Two 18-year-old high-school students from Southern California were arrested after allegedly gaining unauthorized access to the school’s computer network in an effort to change student grades.
The grades of some 120 San Dimas High School students were changed in the grade hack, the school’s principal reported. Some students whose grades were changed during the hack worried their grades may have been altered for the worse. Of those interviewed, many hoped the two hackers grade change did not affect their chances of getting into college.
The pair or San Dimas students were arrested Thursday after officials were tipped off that the two hacked into their school’s computer network to change students grades. They were taken into custody after a complaint was made by the school’s administrator, a Los Angeles County Sheriff’s Department spokesman told NBC.
The two unnamed 18-year-olds were reportedly payed as much as $500 in an effort to change some students grades. The type of grade change, positive or negative, was not commented on.
Los Angeles Fraud and Cyber Crime Bureau detectives opened an investigation on the students after being informed by a school administrator Thursday, that the students were believed to have gained unauthorized access to secure information on the school network and throughout the school’s website. Students were apprehended just hours after the graduation ceremony had concluded.
Detectives have arrested the pair of 18-year-old students under charges of unauthorized computer access and fraud. The two will appear before a judge Monday, but til then, they remain in jail.
According to school principal Michael Kelly, roughly 120 students had their letter and percentage grade altered in the hack, but school administrators are “very confident that we have the ability to restore all of the impacted scores,” Kelly wrote in an email to parents.

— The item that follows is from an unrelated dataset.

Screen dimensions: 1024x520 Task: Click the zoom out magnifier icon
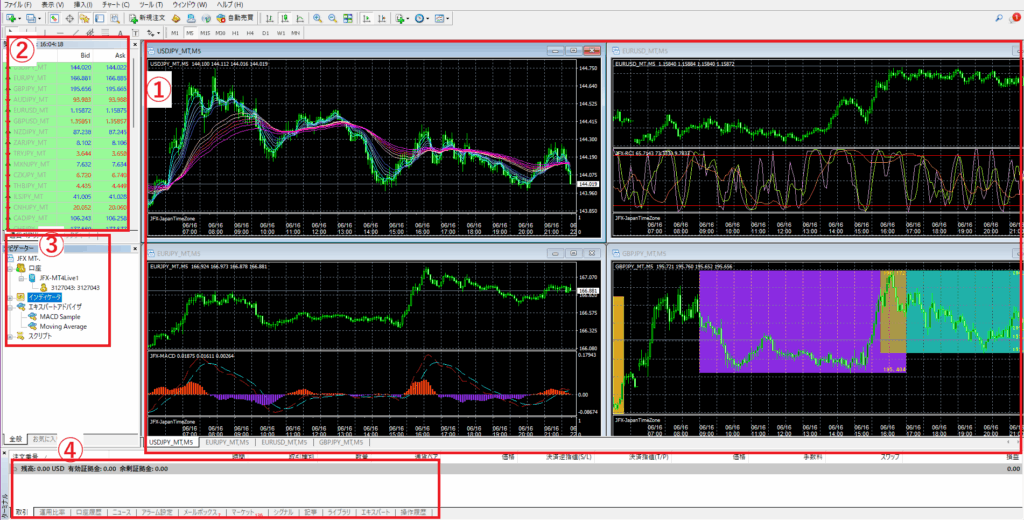(331, 18)
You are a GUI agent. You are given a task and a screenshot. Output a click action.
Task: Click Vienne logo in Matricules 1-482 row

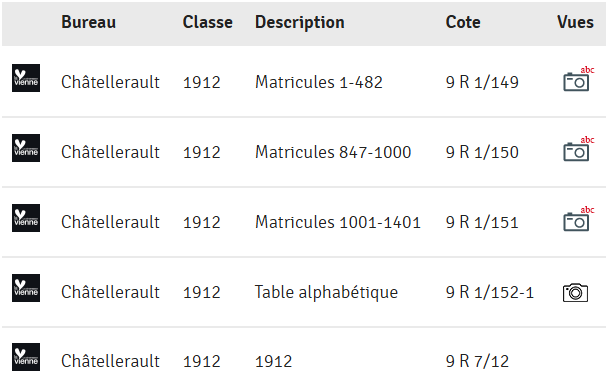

District officials believe not all affected students willingly participated in the grade change hack. Officials close to the investigation believe hackers may have randomly altered student grades in an effort to “throw off” investigators, presumably creating the illusion that the breach was widespread.
Currently teachers are reviewing students grades by hand to assure accuracy, Kelly said in his email.
One detective close to the investigation said the whole process is just in its initial stages and detectives are working in collaboration with the districts administrator to identify the scope of the breach, but the process could take several weeks or even months.
Affected students interviewed had a variety of opinions, while some worried they may be falsely penalized other believed they will remain unaffected as they did not participate in the grade hack.
The method the two teens used to hack into the school’s network to change their grade was not discussed, but often times educational institutions may not be prepared for the attack, or often times teachers may even serve as the weak link.
The teens will learn of their repercussion early today as they are scheduled to appear before a judge in several hours.